The film is about how the stories we tell children, as well as the ones they witness for themselves, attach themselves to their little bodies like bee stings.

Berlinale 2016: Lily Lane
Photo: Himpor Film

The first batch of films to screen at this year’s Berlinale International Film Festival suggests a single thread stitching the human race together: its utter inaptness to handle emotion. Soul-crushing restraint and reckless violence seem to be our only two strategies for surviving sentiment. This is just as true for the pathologically butch fraternity brothers of Goat as it is for the queer adolescent murderer from I, Olga Hepnarová. And in Benedek Fliegauf’s remarkable Lily Lane, a young mother can’t quite cope with separation, from her ex-husband and from her parents, which shapes her relationship to her seven-year-old son in eerily provocative ways.

Rebeka (Angéla Stefanovics) mothers Dani (Bálint Sótonyi) with the no-nonsense storytelling wit of a witch, whether she’s making up horror tales or refusing to sugarcoat the truth about, say, the large substance he touches when they scatter his grandmother’s ashes (she says it must be her vertebra). No wonder the kid’s father, who only speaks to her through a video-messaging program’s text function, tells her she should “just read from a book.” If the mother’s desperation looks sublimated into the fictive tales she tells her son for most of the film, perhaps not that fictive after all, we eventually watch the return of the repressed explode before our eyes—which, by then, have become the eyes of the child.

Lily Lane is largely a film about how a child actually listens to what we tell them—that is, nakedly. It’s about how the stories we tell children, as well as the ones they witness for themselves, attach themselves to their little bodies like bee stings.

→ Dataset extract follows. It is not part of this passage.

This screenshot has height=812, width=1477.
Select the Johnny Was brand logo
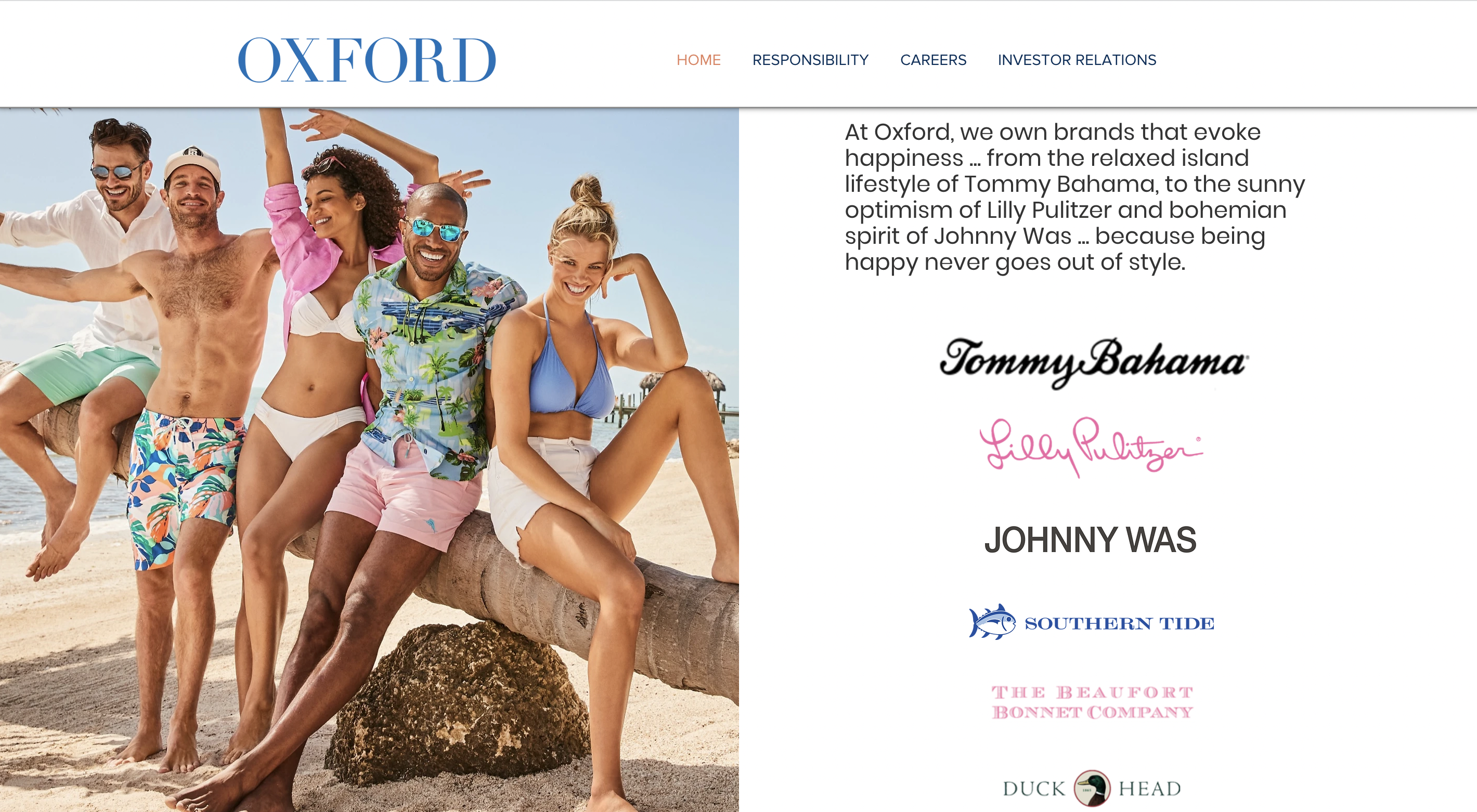coord(1090,540)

It’s about the raw matter that mothers spew, ever so recklessly, and out of which a child becomes a person. The film is able to enact its concepts visually in a playful manner. Remembrance is portrayed with the unvarnished aesthetics and the awkward movement of cellphone video, but in a way that never feels forced. Fliegauf isn’t trying to be fashionable. He’s simply thinking out new ways of articulating old and unaddressed troubles, such as the inevitable cruelty of motherhood.

This unapologetic mother feels like a contemporary version of the anti-heroine of another Hungarian film about emotional incompetence, The Prefab People. In Béla Tarr’s film, the wife played by Judit Pogány, who bears a fitting resemblance to Stefanovics, never leaves her marriage. Instead, she dreams of filling the abyss between herself and her husband with a new washing machine. When she finally gets it, in the film’s unforgettable last shot, nothing gets repaired in the dynamic of their relationship.

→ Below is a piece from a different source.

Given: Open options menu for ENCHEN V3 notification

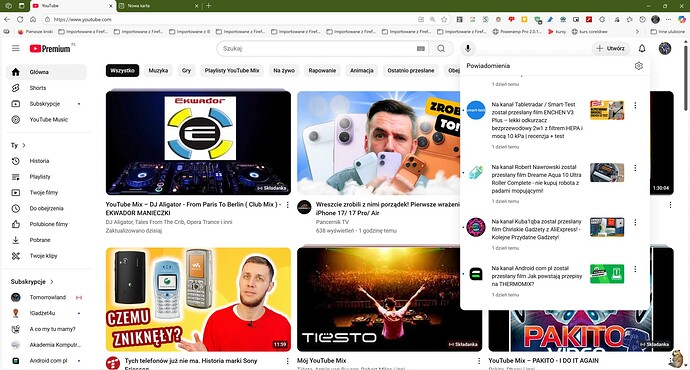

Since Rebeka chooses to walk away from unhappy coupledom before Lily Lane even begins, this may point to a new kind of Hungary, and a new kind of Hungarian child (stoic, if not numb), but it hardly means they’re that much better for it. Instead of wallowing in the everyday distress of domesticity, the woman is haunted by abandonments, de facto and imaginary. That is, the original neglect of her father, the recent death of her mother, and the dread she conjures up in the anti-lullabies she tells her son. “Only the dead don’t fear the dark,” she tells her ex-husband via instant messenger.

The film’s most compelling scene, however, is unadorned by the mother’s scary storytelling and Fliegauf’s otherwise artful camera pans. She simply introduces her son to his estranged grandfather for the first time. The older man, resigned to his misery, made evident by the lines cutting across every corner of his face, completely ignores them. He lights up a cigarette and listens to his daughter’s indirect plea for love as if immune to affection. She’s come to announce her mother’s own death, but surely as well to ask for his love. While he has nothing to say to her, he does have something to offer her son: a crow’s egg that he takes out of his pocket. Like a magician unaware of the grandness of his trick, or the repercussions of his spell.

Berlinale runs from February 11—21.

This article was originally published on The House Next Door.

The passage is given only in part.